Key people: Professor Jonathan Dollimore

Jonathan Dollimore“Jonathan Dollimore is unafraid to say what he thinks and feels, and the result reads like a liberation.” –  Times Literary Supplement 2017

Jonathan Dollimore pioneered cultural materialism; then he pioneered gay studies.  He subsequently turned his attention to a fresh interrogation of those dark, recalcitrant elements of desire and mortality which resist utopian transformation.  His influential books include Radical Tragedy (1984), Death, Desire and Loss in Western Culture (1998), Sex Literature and Censorship (2001) and, with Alan Sinfield, Political Shakespeare (1985).

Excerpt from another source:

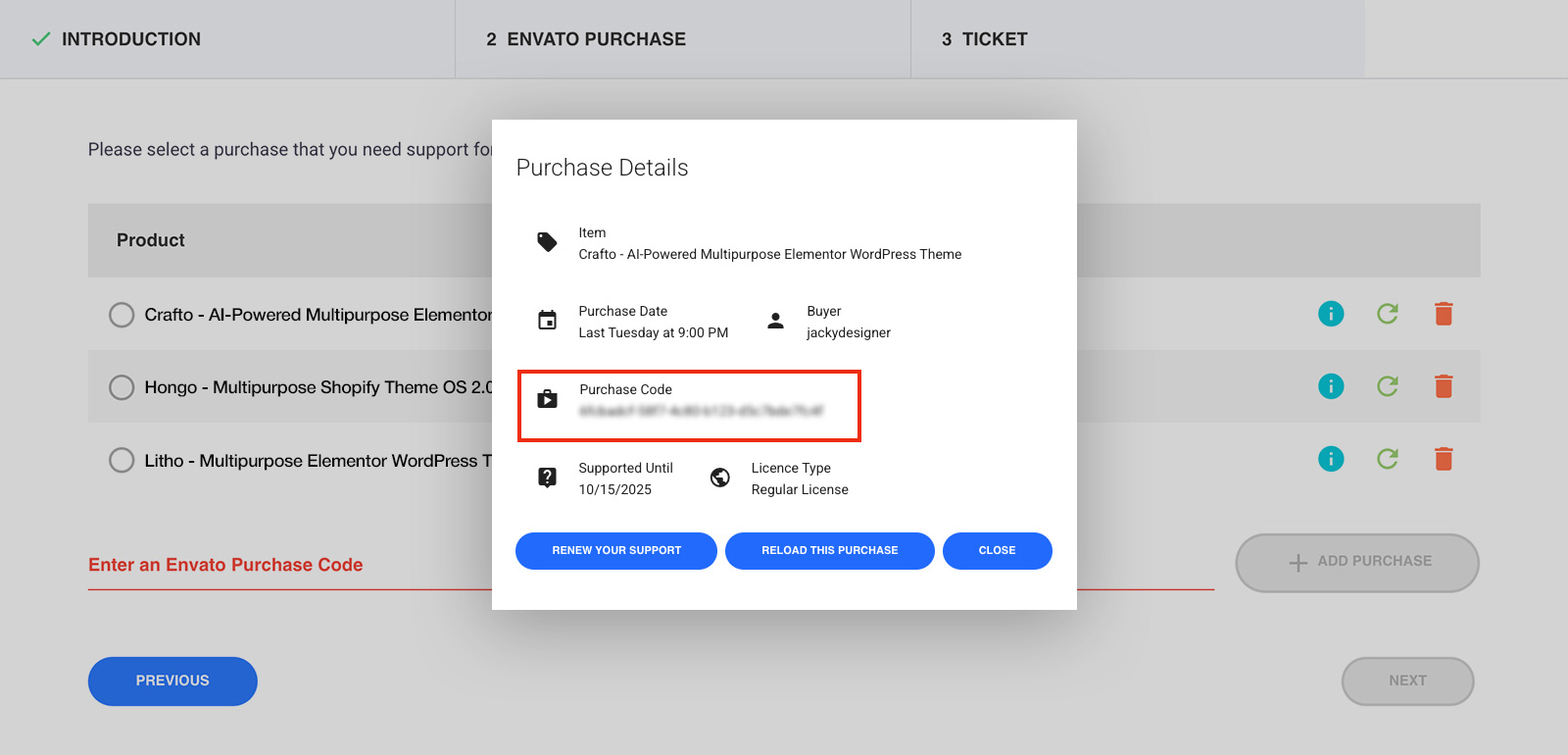This screenshot has height=755, width=1568.
Task: Select the Crafto theme radio button
Action: point(121,314)

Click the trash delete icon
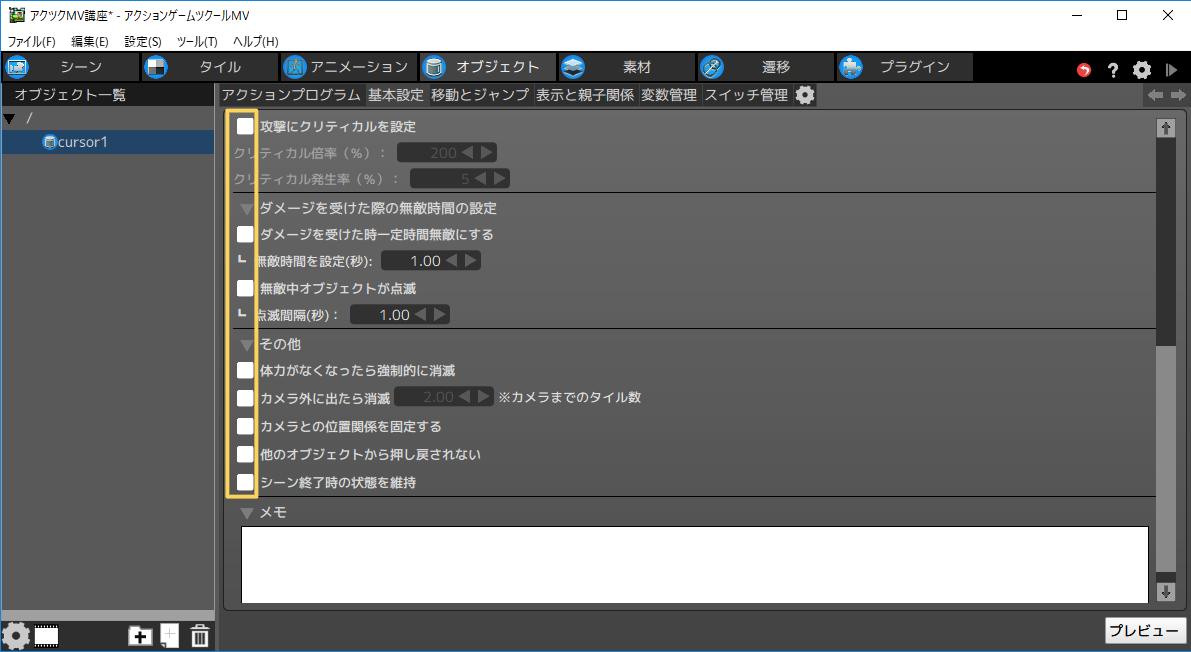pos(199,635)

Dollimore's most recent, path-breaking intervention is the powerfully personal Desire: a Memoir (Bloomsbury, 2017) of which Professor Ewan Fernie has written: “it will touch, haunt and break your heart...he tells [his story] with such discipline, delicacy and directness that, even as it becomes authoritatively his own, the story of his times starts to show through it, and then the story of mortal life and desire itself...An awe-inspiring achievement”. 

Dollimore has held professorships at the Universities of Sussex and York, and he has lectured and taught throughout the world.  This conference represents a unique opportunity to hear and respond to his thoughts about what is now needed.